● Extrait du document:

((

« Ils sont arrivés tels sont des loups affamés […]»… Ainsi commence ce recueil, un long voyage poétique vers un univers lyrique, marqué par la nostalgie d’une affection filiative, le frémissement et les intempéries de l’existence et la douleur perpétuelle. Le poète répond de ce fait, à l’appel de son cœur fébrile et soucieux, voire affligé par la fatalité de certaines réalités macabres de la vie.
Sa poésie est une urgence face aux maux et mots du temps présent, en conjonction avec les méandres du passé, et surtout l’air voilé du futur. C’est ce que nous percevons ici : je parle désormais le verbe des dieux / Pour un cœur et un esprit nouveaux (p.45). L’acte de parler se perçoit comme l’extériorisation d’une idéologie, et d’un désir de liberté qui, finalement se transmute dans l’acte d’écrire. Ce qui revient à dire qu’il deviendrait poreux à tous les vents, porté par cette idée de liberté.
Prince Arnie Matoko fait voyager dans les profondeurs d’une blessée, mais qui n’est pas fatiguée de maintenir le magma du verbe. L’Afrique qu’il personnifie dans ce texte, est celle des libertés. Sans envisager un penchant panafricaniste, dans le sens plein du terme, il témoigne son attachement à ce continent, en restant réaliste aux grands problèmes qui la parsèment : Détache-toi Afrique/ Détache-toi des chaînes de la haine / Car je suis attaché depuis l’aube (p.27).

))

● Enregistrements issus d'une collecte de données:
((

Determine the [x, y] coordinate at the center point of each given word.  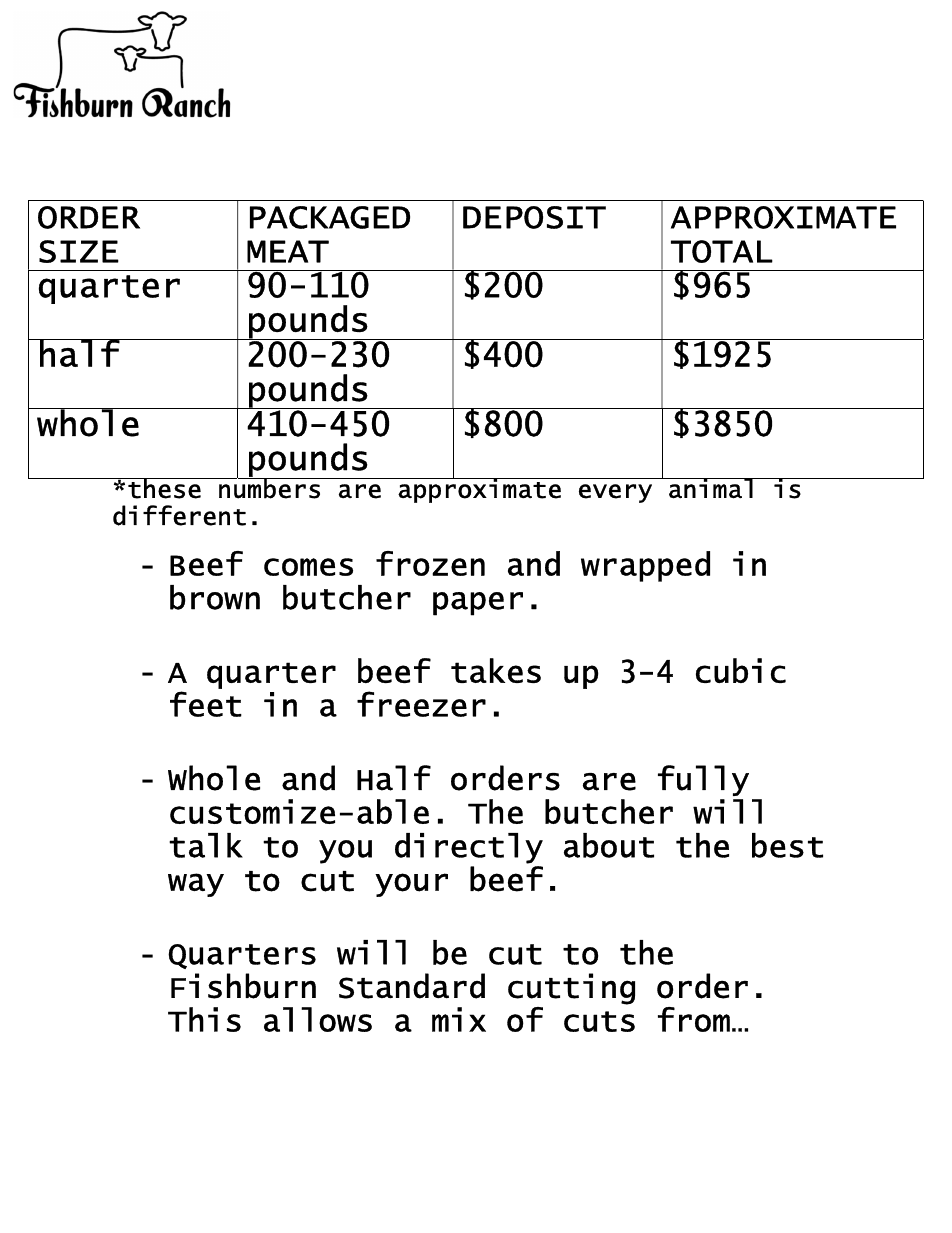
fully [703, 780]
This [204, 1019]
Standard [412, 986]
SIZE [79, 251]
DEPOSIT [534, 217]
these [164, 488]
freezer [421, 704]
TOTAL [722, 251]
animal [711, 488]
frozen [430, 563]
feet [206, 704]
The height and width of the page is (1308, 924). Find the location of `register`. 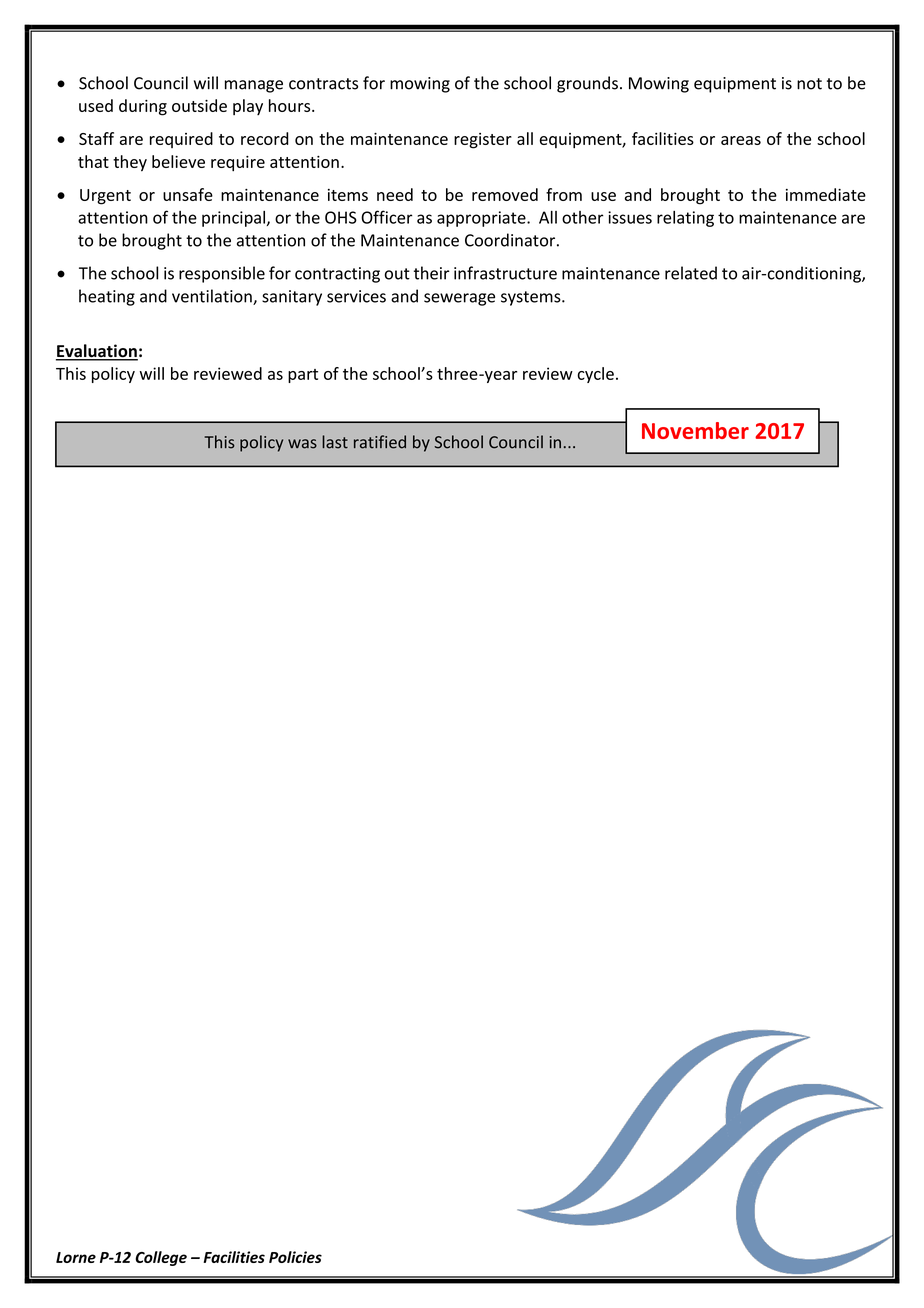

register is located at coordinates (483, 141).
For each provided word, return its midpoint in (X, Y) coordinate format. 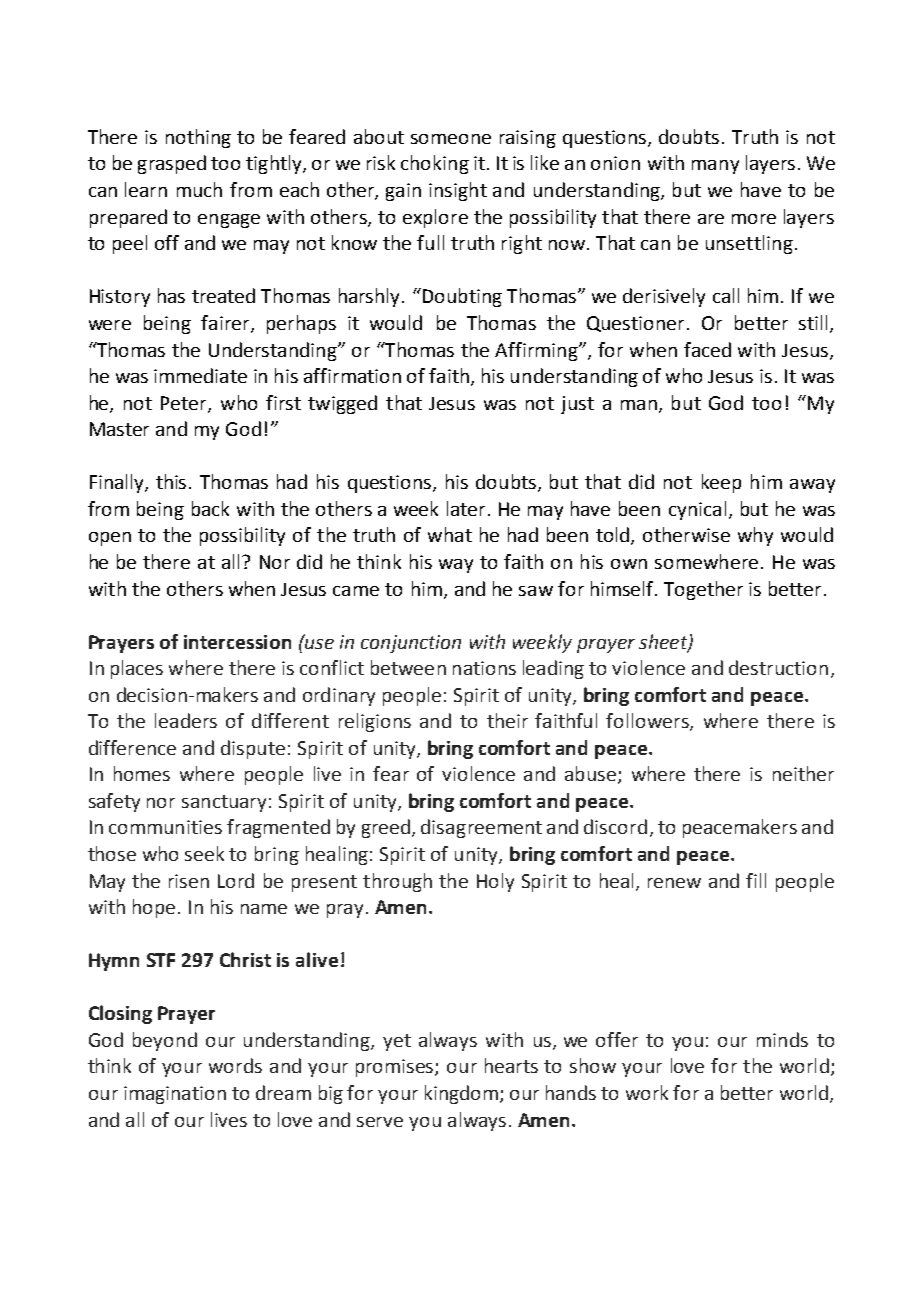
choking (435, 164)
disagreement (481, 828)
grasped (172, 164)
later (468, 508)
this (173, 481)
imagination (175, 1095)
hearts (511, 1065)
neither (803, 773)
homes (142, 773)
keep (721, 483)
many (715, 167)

))
((

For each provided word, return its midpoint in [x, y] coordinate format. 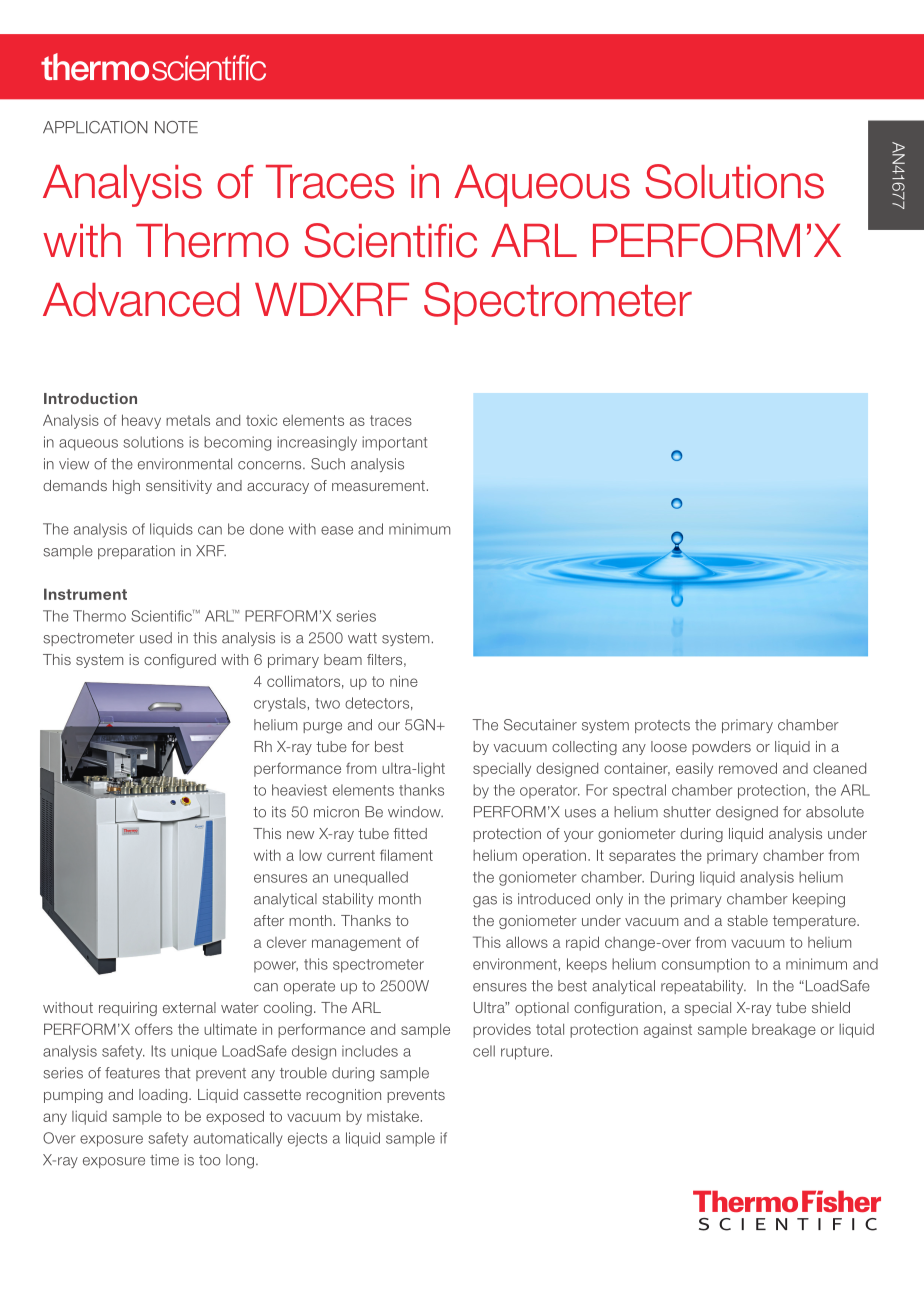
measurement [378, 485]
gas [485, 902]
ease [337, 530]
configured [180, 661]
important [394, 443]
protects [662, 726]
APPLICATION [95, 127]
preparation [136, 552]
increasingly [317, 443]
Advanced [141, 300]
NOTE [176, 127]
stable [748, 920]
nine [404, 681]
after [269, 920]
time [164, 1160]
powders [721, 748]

))

● Consignes:
[1] Répondez aux questions suivantes sur le texte sur le recueil de Prince Arnie Matoko.
(a) À quelle page se trouve le vers « je parle désormais le verbe des dieux » ?
(b) Comment le texte caractérise-t-il l'Afrique que le poète personnifie ?
(c) De quoi le poète demande-t-il à l'Afrique de se détacher dans le vers cité à la page 27 ?
[2] Recopiez mot pour mot le passage du texte sur le recueil de Prince Arnie Matoko compris entre « Sa poésie est » et « idée de liberté. », ces deux bornes incluses.
[3] Poursuivez le texte sur le recueil de Prince Arnie Matoko à partir de sa dernière phrase.

● Réponses par consigne:
[1]
(a) À la page 45.
(b) C'est l'Afrique des libertés.
(c) Des chaînes de la haine.

[2]
Sa poésie est une urgence face aux maux et mots du temps présent, en conjonction avec les méandres du passé, et surtout l’air voilé du futur. C’est ce que nous percevons ici : je parle désormais le verbe des dieux / Pour un cœur et un esprit nouveaux (p.45). L’acte de parler se perçoit comme l’extériorisation d’une idéologie, et d’un désir de liberté qui, finalement se transmute dans l’acte d’écrire. Ce qui revient à dire qu’il deviendrait poreux à tous les vents, porté par cette idée de liberté.

[3]
La notion d’engagement que soulèvent plusieurs écrivains depuis le XVIIIème siècle, se traduit ici comme un vague de lumières qui arrive pour briser l’obscurité. Défenseur de la liberté de tous, Prince Arnie Matoko marche sur les sentiers des grands poètes comme Tchicaya U tam’si, J.B. Tati Loutard, J.P. Makouta Mboukou, Léopold Sedar Senghor, Maxime N’Debeka, Gabriel Mwèné Okoundji, Jean Blaise Bilombo Samba, Huppert Malanda, pour ne citer que ceux-là, sur cette question de la liberté humaine. Sa poésie s’inscrit dans ce combat des lumières, ce combat pour le jaillissement sur tous les plans de la raison humaine. Le souci de voir ainsi l’Homme au sens plein de ce vocable, passe avant tout, d’après sa conception de la littérature.
Outre l’engagement soulevé, le poète prétend également guider ses contemporains et les éclairer par rapport à la marche sociale actuelle. Son appel devient plus que signifiant dans ce sens qu’il suggère la question de la culture comme l’épicentre de toute humanité. Une humanité qui surpasse le champ egocentrique, pour s’accrocher aux ailes de l’humanisme, dans un double rapport entre soi et les autres, entre le « je » et le « tu », dans une synergie des cultures. Dans ce sens, il est très proche de Victor Hugo, quand ce dernier affirme :
Quand je vous parle de moi, je parle de vous./Comment ne le sentez-vous pas ?/Ah ! Insensé qui crois que je ne suis pas toi.
Ce souffle poétisé dans Mélodie de larmes se présente pour le lecteur averti, comme un remède puissant pour panser et penser les blessures dont souffre l’Afrique en général et le Congo en particulier. Sur ces entrefaites, le poète jette également son regard mûri sur le Congo, plongé depuis belle lurette, dans la quête et la conquête de la paix : Mon pays a trop saigné / Quand cessera-t-il de saigner ? (p.93).
Le poète n’est pas loin de la tragédie poétique développée par Tchicaya U Tam’si dans bon nombre de ses textes. Comme nous le savons, ce dernier a forgé une plume bouleversante et truculente sur la situation de l’homme en société. Sa poésie a été une grande interrogation sur la condition humaine et son évolution en société.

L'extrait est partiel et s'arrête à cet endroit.